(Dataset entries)
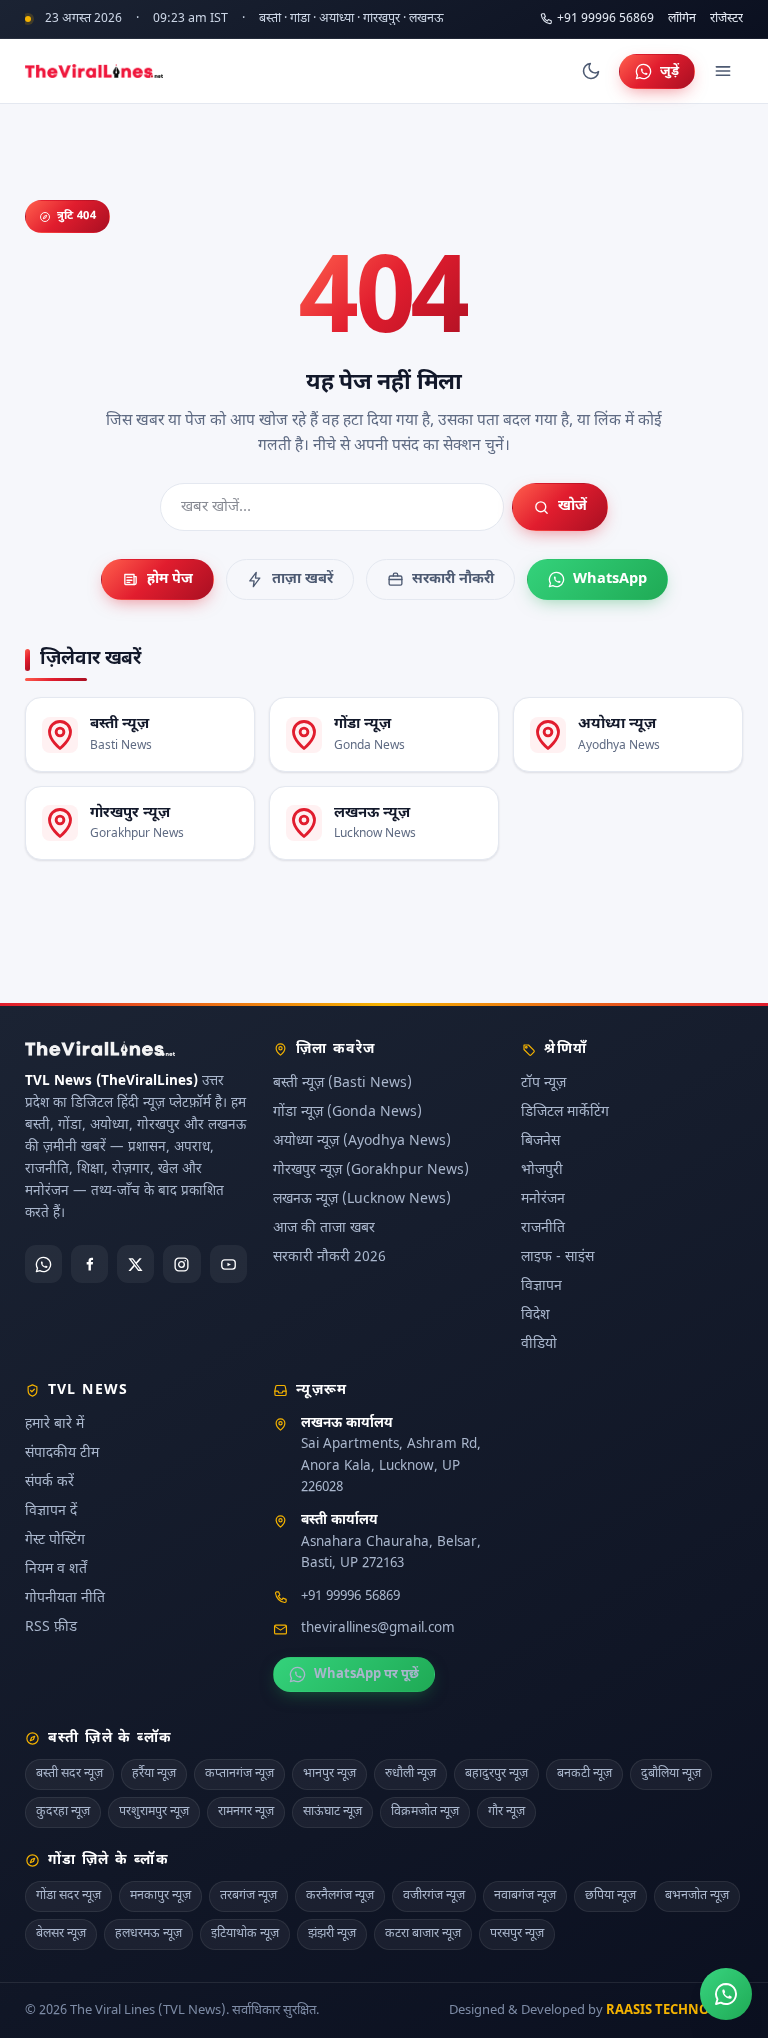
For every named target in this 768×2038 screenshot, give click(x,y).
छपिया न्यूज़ (610, 1896)
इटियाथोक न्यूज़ (245, 1933)
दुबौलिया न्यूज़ (671, 1774)
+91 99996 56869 (605, 19)
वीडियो (539, 1344)
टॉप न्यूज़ (543, 1083)
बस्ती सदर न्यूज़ (69, 1774)
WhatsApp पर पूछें (366, 1674)
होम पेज (170, 579)
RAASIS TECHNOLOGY (674, 2009)
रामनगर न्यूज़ (246, 1812)
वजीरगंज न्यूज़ (434, 1896)
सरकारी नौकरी (453, 579)
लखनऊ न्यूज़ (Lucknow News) (362, 1199)
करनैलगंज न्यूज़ (340, 1896)
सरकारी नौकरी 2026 (329, 1257)
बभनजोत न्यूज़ (697, 1896)
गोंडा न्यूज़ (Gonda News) (347, 1112)
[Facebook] (89, 1264)
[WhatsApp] (43, 1264)
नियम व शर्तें (56, 1568)
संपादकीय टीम (62, 1452)
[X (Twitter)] (135, 1264)
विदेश (535, 1315)
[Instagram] (181, 1264)
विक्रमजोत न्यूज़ (425, 1812)
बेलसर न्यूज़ (61, 1933)
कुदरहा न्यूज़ (63, 1812)
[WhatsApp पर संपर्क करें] (726, 1994)
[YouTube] (228, 1264)
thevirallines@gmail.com (378, 1629)
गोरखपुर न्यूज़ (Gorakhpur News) (371, 1170)
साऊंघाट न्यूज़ (332, 1812)
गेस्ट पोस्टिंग (55, 1539)
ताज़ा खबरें (302, 579)
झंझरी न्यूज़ (332, 1933)
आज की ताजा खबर (324, 1228)
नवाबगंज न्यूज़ (525, 1896)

◆ **Task directions**:
Copy only the part of the records that runs from the first line to the line with "WhatsApp पर पूछें (366, 1674)", ends included, leaving pictures out.

◆ **Exercise response**:
For every named target in this 768×2038 screenshot, give click(x,y).
छपिया न्यूज़ (610, 1896)
इटियाथोक न्यूज़ (245, 1933)
दुबौलिया न्यूज़ (671, 1774)
+91 99996 56869 (605, 19)
वीडियो (539, 1344)
टॉप न्यूज़ (543, 1083)
बस्ती सदर न्यूज़ (69, 1774)
WhatsApp पर पूछें (366, 1674)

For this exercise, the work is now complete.